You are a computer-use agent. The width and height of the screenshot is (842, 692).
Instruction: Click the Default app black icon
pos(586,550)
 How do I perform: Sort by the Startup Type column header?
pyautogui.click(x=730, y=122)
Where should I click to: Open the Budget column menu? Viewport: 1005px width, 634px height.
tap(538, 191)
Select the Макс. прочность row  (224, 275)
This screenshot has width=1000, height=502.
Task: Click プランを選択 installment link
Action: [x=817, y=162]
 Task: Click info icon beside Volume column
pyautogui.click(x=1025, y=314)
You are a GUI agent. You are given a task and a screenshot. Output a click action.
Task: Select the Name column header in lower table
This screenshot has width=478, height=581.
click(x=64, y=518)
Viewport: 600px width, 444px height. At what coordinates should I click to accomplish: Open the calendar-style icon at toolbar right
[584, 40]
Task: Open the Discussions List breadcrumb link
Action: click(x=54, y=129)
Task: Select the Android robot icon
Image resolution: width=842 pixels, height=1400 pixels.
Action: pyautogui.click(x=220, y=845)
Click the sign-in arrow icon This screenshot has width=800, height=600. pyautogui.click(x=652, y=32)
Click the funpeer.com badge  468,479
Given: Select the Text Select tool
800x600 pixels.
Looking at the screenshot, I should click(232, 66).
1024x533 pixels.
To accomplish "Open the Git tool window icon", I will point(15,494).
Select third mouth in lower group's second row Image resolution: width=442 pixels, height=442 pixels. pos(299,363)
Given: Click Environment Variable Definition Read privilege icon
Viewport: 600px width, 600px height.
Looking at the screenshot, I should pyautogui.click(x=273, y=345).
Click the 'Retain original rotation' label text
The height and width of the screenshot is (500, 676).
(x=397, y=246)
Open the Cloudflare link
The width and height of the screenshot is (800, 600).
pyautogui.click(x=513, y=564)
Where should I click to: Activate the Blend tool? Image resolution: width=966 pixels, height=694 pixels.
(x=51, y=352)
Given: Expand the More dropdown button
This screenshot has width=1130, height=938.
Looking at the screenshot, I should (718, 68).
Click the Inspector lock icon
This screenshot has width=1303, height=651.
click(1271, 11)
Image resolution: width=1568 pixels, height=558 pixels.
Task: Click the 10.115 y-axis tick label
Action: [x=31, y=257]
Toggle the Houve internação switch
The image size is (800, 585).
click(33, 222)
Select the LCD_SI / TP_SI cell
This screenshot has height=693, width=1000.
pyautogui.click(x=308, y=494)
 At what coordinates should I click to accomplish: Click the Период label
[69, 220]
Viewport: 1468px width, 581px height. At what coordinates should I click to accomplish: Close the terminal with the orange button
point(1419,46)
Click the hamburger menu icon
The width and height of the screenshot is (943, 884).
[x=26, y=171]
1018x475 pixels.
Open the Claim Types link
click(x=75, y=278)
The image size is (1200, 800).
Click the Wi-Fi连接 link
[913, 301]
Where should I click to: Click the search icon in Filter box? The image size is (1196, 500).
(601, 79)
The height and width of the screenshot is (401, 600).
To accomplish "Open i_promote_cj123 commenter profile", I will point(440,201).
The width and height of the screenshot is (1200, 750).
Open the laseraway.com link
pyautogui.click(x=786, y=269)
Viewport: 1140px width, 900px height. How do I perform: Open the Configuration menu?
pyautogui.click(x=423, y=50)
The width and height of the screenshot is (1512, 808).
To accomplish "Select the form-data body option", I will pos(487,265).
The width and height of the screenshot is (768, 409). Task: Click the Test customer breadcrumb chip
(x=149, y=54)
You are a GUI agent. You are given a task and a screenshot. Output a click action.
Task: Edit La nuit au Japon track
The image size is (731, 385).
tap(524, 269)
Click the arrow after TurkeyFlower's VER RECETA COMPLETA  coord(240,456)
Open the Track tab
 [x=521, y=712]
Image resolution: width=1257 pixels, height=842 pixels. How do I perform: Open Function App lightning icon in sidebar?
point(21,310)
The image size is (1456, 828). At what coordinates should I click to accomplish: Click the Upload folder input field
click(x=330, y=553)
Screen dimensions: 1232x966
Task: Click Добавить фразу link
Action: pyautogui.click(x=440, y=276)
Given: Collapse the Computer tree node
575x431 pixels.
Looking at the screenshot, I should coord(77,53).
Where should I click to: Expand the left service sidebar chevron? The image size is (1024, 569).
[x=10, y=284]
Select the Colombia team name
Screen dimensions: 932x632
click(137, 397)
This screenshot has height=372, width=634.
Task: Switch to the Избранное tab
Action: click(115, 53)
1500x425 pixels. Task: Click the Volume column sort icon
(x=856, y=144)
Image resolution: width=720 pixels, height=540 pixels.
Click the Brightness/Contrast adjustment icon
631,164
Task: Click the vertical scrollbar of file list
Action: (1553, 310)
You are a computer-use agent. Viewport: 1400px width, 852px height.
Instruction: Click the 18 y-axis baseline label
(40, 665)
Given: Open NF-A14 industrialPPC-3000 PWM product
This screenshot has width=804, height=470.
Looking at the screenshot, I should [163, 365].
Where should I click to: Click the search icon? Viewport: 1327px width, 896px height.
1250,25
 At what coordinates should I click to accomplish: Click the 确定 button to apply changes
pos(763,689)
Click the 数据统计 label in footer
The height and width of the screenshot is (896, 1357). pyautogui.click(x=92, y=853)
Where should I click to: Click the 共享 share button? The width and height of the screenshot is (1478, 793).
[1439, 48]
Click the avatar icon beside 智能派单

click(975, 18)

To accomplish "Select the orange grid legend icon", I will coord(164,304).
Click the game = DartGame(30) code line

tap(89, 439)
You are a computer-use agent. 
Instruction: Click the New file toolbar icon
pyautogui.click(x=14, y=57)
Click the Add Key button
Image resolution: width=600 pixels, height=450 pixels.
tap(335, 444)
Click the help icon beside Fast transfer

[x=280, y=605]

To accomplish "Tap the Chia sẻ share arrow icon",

## WORK ORDER
Given the records above, restate word for word only the lines starting at the one with "How do I perform: Sort" and ending at the one with "Task: Select the Android robot icon".

## SOLUTION TO THIS TASK
 How do I perform: Sort by the Startup Type column header?
pyautogui.click(x=730, y=122)
Where should I click to: Open the Budget column menu? Viewport: 1005px width, 634px height.
tap(538, 191)
Select the Макс. прочность row  (224, 275)
This screenshot has width=1000, height=502.
Task: Click プランを選択 installment link
Action: [x=817, y=162]
 Task: Click info icon beside Volume column
pyautogui.click(x=1025, y=314)
You are a GUI agent. You are given a task and a screenshot. Output a click action.
Task: Select the Name column header in lower table
This screenshot has width=478, height=581.
click(x=64, y=518)
Viewport: 600px width, 444px height. At what coordinates should I click to accomplish: Open the calendar-style icon at toolbar right
[584, 40]
Task: Open the Discussions List breadcrumb link
Action: click(x=54, y=129)
Task: Select the Android robot icon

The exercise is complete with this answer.